Couples can take classes taught by instructors from different Epic gym locations. That means couples who frequent Epic gym locations in Chicago can take a class from a New York City instructor. They’ll also see new faces they may not see in their local fitness centers.
“One day, you and your partner could say, ‘Let’s try a coach from San Francisco.’ Your physical location doesn’t matter anymore. We’re trying to shake it up,” said David.
When people are stuck in the same place for an extended period, it can be hard to stay motivated.
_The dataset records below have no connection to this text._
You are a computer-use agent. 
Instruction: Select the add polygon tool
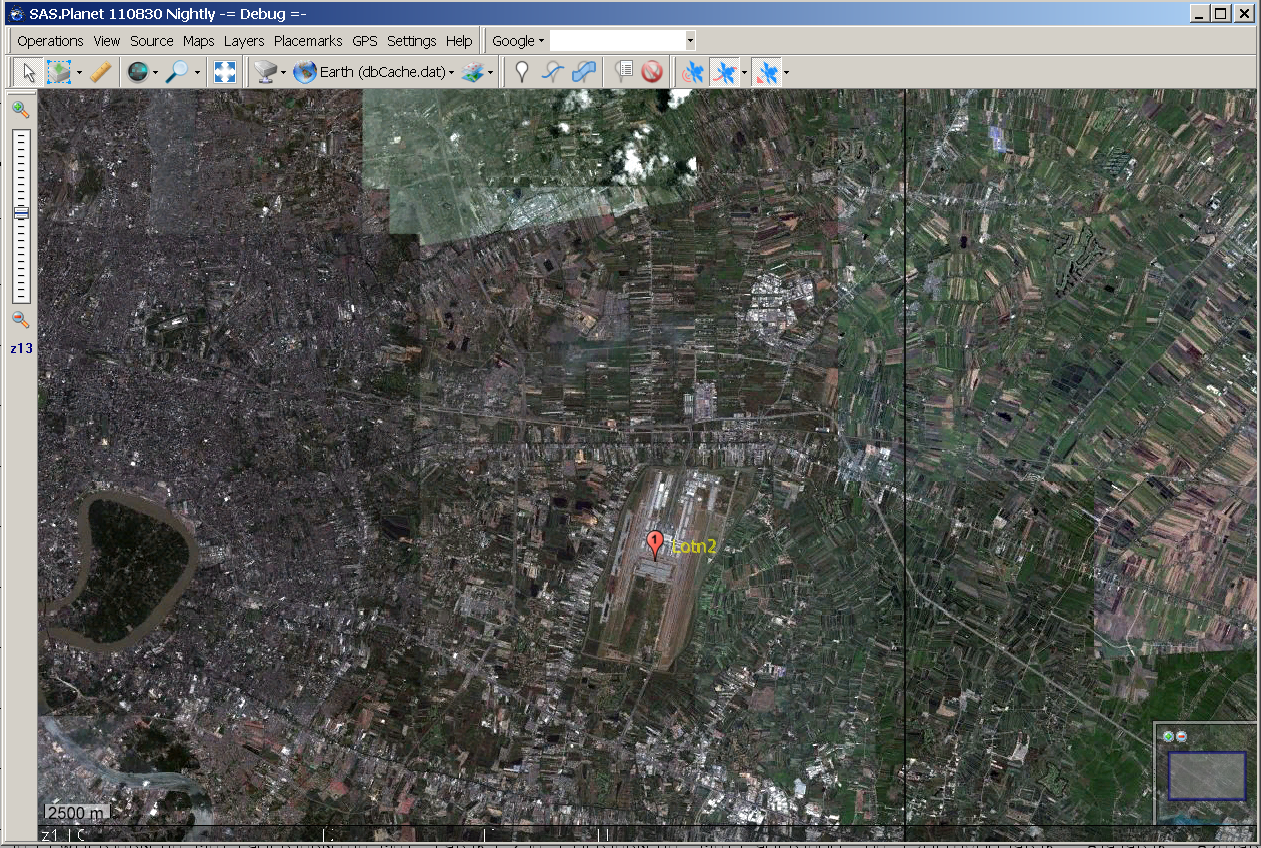(584, 72)

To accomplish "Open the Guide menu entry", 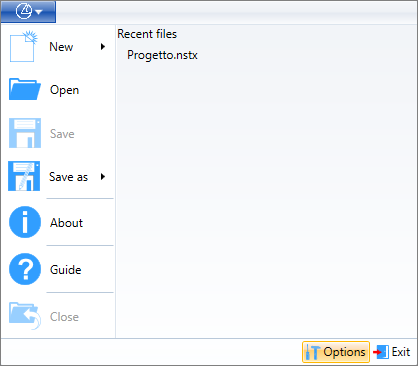I will coord(58,269).
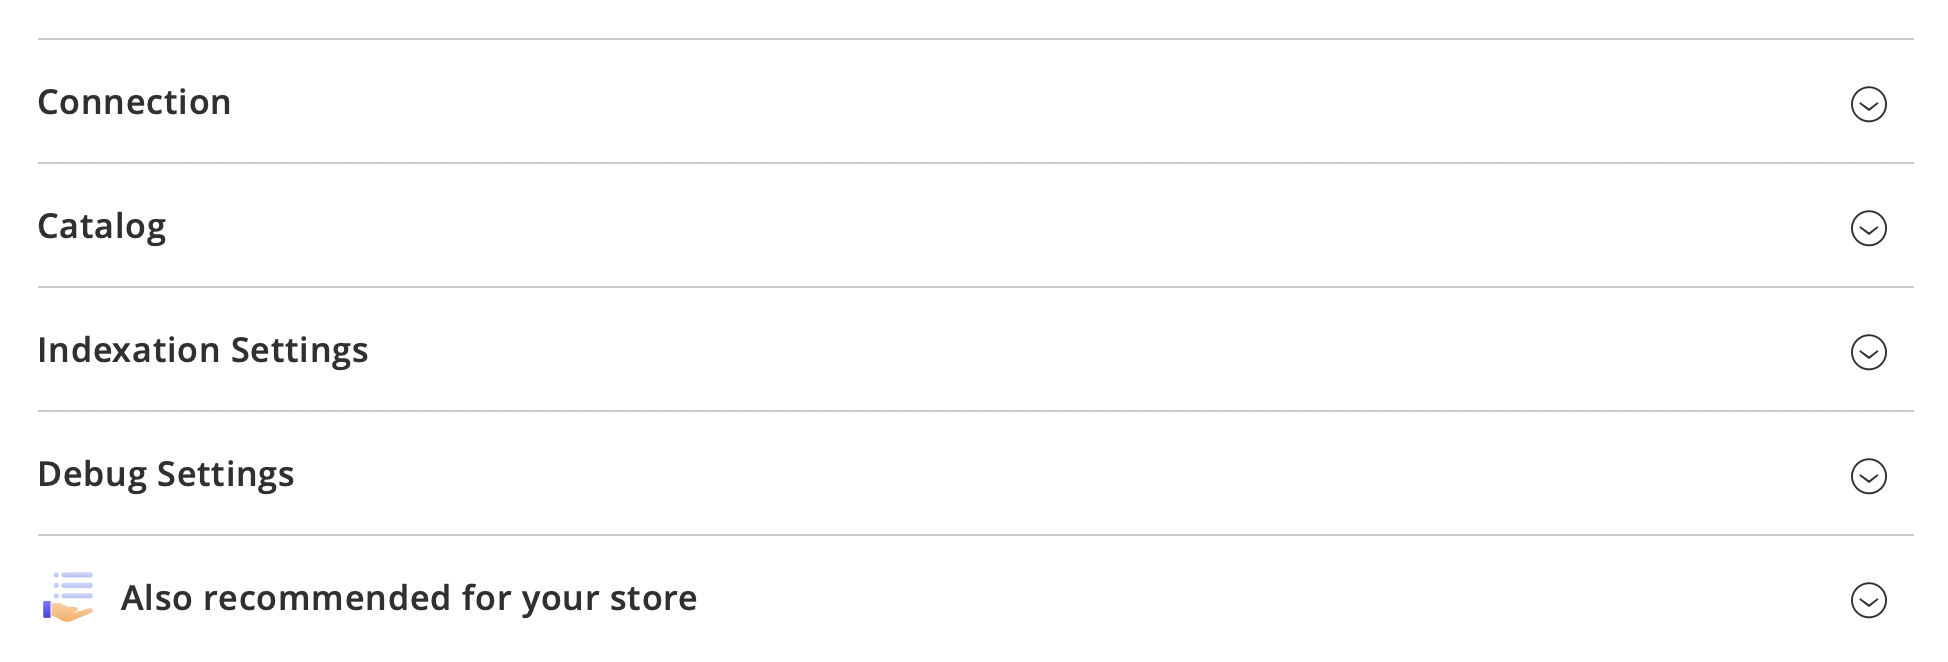Screen dimensions: 1948x662
Task: Select 'Also recommended for your store' text
Action: pos(409,598)
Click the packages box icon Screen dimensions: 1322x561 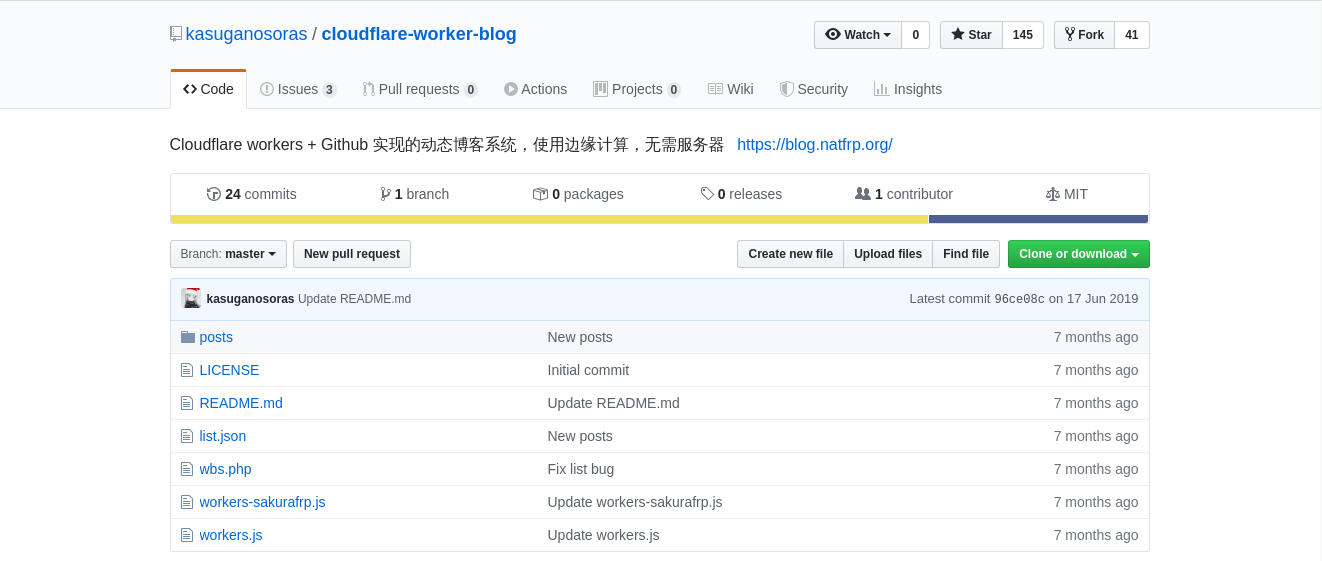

If they’re working from home, cooking, and relaxing in the same space, they may not be too excited to work out there.
Epic trainers can still provide couples with that sense of enthusiasm at home by creating different workout challenges that will keep them focused on reaching their goals.
“We offer these challenges where you compete while taking classes. You post your feedback and your dinner online, you talk to each other, earn points, and get prizes at the end,” David said.
Not only do these challenges keep everyone motivated, but they also build a community of Epic participants.
“We’re trying to create that communal environment,” said David.
During the COVID-19 pandemic, Epic has made significant changes to its regular workout programs. But the fitness centers have plans to welcome its athletes back when social distancing restrictions are lifted.
“We are doing everything we can to keep people engaged and healthy during this time of crisis. But we want everyone to be ready to get back into the gym and work out together when it’s all over,” said David.